ABOUT THIS TASK.
Exact copies of the records below are required.

[[ DATA FOR THE TASK, beginning ]]

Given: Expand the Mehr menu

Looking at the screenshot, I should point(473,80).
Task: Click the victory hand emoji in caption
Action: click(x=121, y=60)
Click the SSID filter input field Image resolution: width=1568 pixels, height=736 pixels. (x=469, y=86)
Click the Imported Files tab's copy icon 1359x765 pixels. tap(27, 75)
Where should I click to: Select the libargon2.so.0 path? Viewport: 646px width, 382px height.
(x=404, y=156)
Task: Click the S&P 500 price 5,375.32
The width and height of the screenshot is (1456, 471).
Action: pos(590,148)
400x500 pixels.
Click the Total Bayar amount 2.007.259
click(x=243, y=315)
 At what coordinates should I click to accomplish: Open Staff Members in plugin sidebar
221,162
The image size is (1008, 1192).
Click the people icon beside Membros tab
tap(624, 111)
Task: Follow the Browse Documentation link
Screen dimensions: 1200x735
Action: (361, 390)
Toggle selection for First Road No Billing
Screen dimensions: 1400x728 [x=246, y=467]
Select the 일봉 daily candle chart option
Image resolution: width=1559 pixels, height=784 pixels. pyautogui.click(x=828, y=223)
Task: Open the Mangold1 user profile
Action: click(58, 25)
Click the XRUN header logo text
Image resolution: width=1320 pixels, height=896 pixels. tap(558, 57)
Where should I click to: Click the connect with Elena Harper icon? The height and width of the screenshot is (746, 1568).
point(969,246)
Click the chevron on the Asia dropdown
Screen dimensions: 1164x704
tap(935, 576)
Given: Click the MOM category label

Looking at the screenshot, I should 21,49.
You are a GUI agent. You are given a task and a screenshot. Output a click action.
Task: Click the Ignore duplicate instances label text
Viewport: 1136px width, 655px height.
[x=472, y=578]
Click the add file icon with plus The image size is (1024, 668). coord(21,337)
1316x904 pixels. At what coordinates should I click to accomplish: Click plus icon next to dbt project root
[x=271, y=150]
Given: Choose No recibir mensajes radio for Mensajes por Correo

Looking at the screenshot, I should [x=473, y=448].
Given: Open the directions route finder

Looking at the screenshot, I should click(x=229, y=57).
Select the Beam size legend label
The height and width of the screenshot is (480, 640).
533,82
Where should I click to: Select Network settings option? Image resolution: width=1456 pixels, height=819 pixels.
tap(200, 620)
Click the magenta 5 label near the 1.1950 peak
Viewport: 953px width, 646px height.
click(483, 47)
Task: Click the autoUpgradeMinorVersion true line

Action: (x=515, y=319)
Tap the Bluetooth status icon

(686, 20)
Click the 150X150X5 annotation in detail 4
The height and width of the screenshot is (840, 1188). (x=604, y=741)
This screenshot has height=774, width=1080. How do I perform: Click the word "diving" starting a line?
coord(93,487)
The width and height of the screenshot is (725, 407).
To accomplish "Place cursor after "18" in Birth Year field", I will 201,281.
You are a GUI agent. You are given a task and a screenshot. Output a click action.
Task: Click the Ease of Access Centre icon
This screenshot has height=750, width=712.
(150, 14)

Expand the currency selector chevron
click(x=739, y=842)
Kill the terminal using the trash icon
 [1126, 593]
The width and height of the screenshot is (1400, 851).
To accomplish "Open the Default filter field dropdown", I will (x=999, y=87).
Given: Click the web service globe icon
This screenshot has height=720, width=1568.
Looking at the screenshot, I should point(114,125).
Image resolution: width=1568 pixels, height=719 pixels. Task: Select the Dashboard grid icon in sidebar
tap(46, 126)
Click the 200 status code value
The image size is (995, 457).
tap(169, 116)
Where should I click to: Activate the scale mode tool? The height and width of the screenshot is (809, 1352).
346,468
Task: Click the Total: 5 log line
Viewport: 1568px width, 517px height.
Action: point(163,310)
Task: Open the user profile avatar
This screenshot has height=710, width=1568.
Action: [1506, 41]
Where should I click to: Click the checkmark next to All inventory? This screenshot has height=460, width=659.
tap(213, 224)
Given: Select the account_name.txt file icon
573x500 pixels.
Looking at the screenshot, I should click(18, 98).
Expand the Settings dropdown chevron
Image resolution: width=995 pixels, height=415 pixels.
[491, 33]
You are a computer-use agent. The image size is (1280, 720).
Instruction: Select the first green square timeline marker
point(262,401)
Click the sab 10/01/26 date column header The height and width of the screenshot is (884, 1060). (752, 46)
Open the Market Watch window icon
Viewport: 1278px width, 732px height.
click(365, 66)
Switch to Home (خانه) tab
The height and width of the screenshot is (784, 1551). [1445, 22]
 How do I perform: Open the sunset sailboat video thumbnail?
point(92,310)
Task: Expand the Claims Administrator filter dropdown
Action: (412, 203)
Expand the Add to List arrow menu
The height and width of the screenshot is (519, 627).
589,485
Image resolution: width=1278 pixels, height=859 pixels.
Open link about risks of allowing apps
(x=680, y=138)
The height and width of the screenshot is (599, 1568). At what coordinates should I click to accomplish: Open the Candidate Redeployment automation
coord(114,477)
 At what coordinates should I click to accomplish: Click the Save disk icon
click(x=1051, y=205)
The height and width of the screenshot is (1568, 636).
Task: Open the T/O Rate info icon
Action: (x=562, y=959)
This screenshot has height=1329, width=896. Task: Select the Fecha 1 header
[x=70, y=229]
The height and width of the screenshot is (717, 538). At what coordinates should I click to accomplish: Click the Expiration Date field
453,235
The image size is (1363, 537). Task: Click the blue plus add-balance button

[[ DATA FOR THE TASK, end ]]

SOLUTION FOR THIS TASK.
Given: Expand the Mehr menu

Looking at the screenshot, I should point(473,80).
Task: Click the victory hand emoji in caption
Action: click(x=121, y=60)
Click the SSID filter input field Image resolution: width=1568 pixels, height=736 pixels. (x=469, y=86)
Click the Imported Files tab's copy icon 1359x765 pixels. tap(27, 75)
Where should I click to: Select the libargon2.so.0 path? Viewport: 646px width, 382px height.
(x=404, y=156)
Task: Click the S&P 500 price 5,375.32
The width and height of the screenshot is (1456, 471).
Action: pos(590,148)
400x500 pixels.
Click the Total Bayar amount 2.007.259
click(x=243, y=315)
 At what coordinates should I click to accomplish: Open Staff Members in plugin sidebar
221,162
The image size is (1008, 1192).
Click the people icon beside Membros tab
tap(624, 111)
Task: Follow the Browse Documentation link
Screen dimensions: 1200x735
Action: (361, 390)
Toggle selection for First Road No Billing
Screen dimensions: 1400x728 [x=246, y=467]
Select the 일봉 daily candle chart option
Image resolution: width=1559 pixels, height=784 pixels. pyautogui.click(x=828, y=223)
Task: Open the Mangold1 user profile
Action: click(58, 25)
Click the XRUN header logo text
Image resolution: width=1320 pixels, height=896 pixels. tap(558, 57)
Where should I click to: Click the connect with Elena Harper icon? The height and width of the screenshot is (746, 1568).
point(969,246)
Click the chevron on the Asia dropdown
Screen dimensions: 1164x704
tap(935, 576)
Given: Click the MOM category label

Looking at the screenshot, I should 21,49.
You are a GUI agent. You are given a task and a screenshot. Output a click action.
Task: Click the Ignore duplicate instances label text
Viewport: 1136px width, 655px height.
[x=472, y=578]
Click the add file icon with plus The image size is (1024, 668). coord(21,337)
1316x904 pixels. At what coordinates should I click to accomplish: Click plus icon next to dbt project root
[x=271, y=150]
Given: Choose No recibir mensajes radio for Mensajes por Correo

Looking at the screenshot, I should [x=473, y=448].
Given: Open the directions route finder

Looking at the screenshot, I should click(x=229, y=57).
Select the Beam size legend label
The height and width of the screenshot is (480, 640).
533,82
Where should I click to: Select Network settings option? Image resolution: width=1456 pixels, height=819 pixels.
tap(200, 620)
Click the magenta 5 label near the 1.1950 peak
Viewport: 953px width, 646px height.
click(483, 47)
Task: Click the autoUpgradeMinorVersion true line

Action: (x=515, y=319)
Tap the Bluetooth status icon

(686, 20)
Click the 150X150X5 annotation in detail 4
The height and width of the screenshot is (840, 1188). (x=604, y=741)
This screenshot has height=774, width=1080. How do I perform: Click the word "diving" starting a line?
coord(93,487)
The width and height of the screenshot is (725, 407).
To accomplish "Place cursor after "18" in Birth Year field", I will 201,281.
You are a GUI agent. You are given a task and a screenshot. Output a click action.
Task: Click the Ease of Access Centre icon
This screenshot has height=750, width=712.
(150, 14)

Expand the currency selector chevron
click(x=739, y=842)
Kill the terminal using the trash icon
 [1126, 593]
The width and height of the screenshot is (1400, 851).
To accomplish "Open the Default filter field dropdown", I will (x=999, y=87).
Given: Click the web service globe icon
This screenshot has height=720, width=1568.
Looking at the screenshot, I should point(114,125).
Image resolution: width=1568 pixels, height=719 pixels. Task: Select the Dashboard grid icon in sidebar
tap(46, 126)
Click the 200 status code value
The image size is (995, 457).
tap(169, 116)
Where should I click to: Activate the scale mode tool? The height and width of the screenshot is (809, 1352).
346,468
Task: Click the Total: 5 log line
Viewport: 1568px width, 517px height.
Action: point(163,310)
Task: Open the user profile avatar
This screenshot has height=710, width=1568.
Action: [1506, 41]
Where should I click to: Click the checkmark next to All inventory? This screenshot has height=460, width=659.
tap(213, 224)
Given: Select the account_name.txt file icon
573x500 pixels.
Looking at the screenshot, I should click(18, 98).
Expand the Settings dropdown chevron
Image resolution: width=995 pixels, height=415 pixels.
[491, 33]
You are a computer-use agent. The image size is (1280, 720).
Instruction: Select the first green square timeline marker
point(262,401)
Click the sab 10/01/26 date column header The height and width of the screenshot is (884, 1060). (752, 46)
Open the Market Watch window icon
Viewport: 1278px width, 732px height.
click(365, 66)
Switch to Home (خانه) tab
The height and width of the screenshot is (784, 1551). [1445, 22]
 How do I perform: Open the sunset sailboat video thumbnail?
point(92,310)
Task: Expand the Claims Administrator filter dropdown
Action: (412, 203)
Expand the Add to List arrow menu
The height and width of the screenshot is (519, 627).
589,485
Image resolution: width=1278 pixels, height=859 pixels.
Open link about risks of allowing apps
(x=680, y=138)
The height and width of the screenshot is (599, 1568). At what coordinates should I click to accomplish: Open the Candidate Redeployment automation
coord(114,477)
 At what coordinates should I click to accomplish: Click the Save disk icon
click(x=1051, y=205)
The height and width of the screenshot is (1568, 636).
Task: Open the T/O Rate info icon
Action: (x=562, y=959)
This screenshot has height=1329, width=896. Task: Select the Fecha 1 header
[x=70, y=229]
The height and width of the screenshot is (717, 538). At what coordinates should I click to accomplish: Click the Expiration Date field
453,235
The image size is (1363, 537). Task: Click the blue plus add-balance button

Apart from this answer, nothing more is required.